Eat at least the minimum amount of produce recommended by the U.S. Department of Agriculture, which is 2 cups of fruit and 2.5 cups of vegetables per day. If you think of a food pyramid for the anti-inflammatory diet, these foods form the base of the pyramid. You'll also want to eat one to two servings of legumes, such as beans and peas, each day. Legumes can count as either vegetables or protein foods, making them a nutritious choice for your diet.

Other Foods to Eat

You shouldn't try to eat just fruits and vegetables because they don't contain all of the essential nutrients. Round out your diet by including healthy monounsaturated fats, such as those found in olive oil, avocado and nuts, and foods rich in essential omega-3 fats, including walnuts, flaxseeds and fatty fish, such as tuna or salmon. Other good foods to eat on an anti-inflammatory diet include whole grains and whole soy foods, such as tofu, edamame, tempeh and soy milk.
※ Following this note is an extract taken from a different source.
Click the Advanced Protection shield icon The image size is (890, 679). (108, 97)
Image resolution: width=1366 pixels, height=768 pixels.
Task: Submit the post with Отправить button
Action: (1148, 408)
You can even eat a little dark chocolate occasionally and drink wine or tea. Small amounts of natural cheeses, eggs, yogurt, skinless poultry and lean cuts of meat are also fine to eat in small amounts once or twice a week.

Foods to Avoid

Foods with the potential to increase inflammation include refined grains, sugar, many processed foods and foods containing high amounts of saturated fat, trans fat or omega-6 fats. Safflower, corn, soybean and sunflower oils are major sources of omega-6 fats, so check labels to limit how much of these you get in your diet.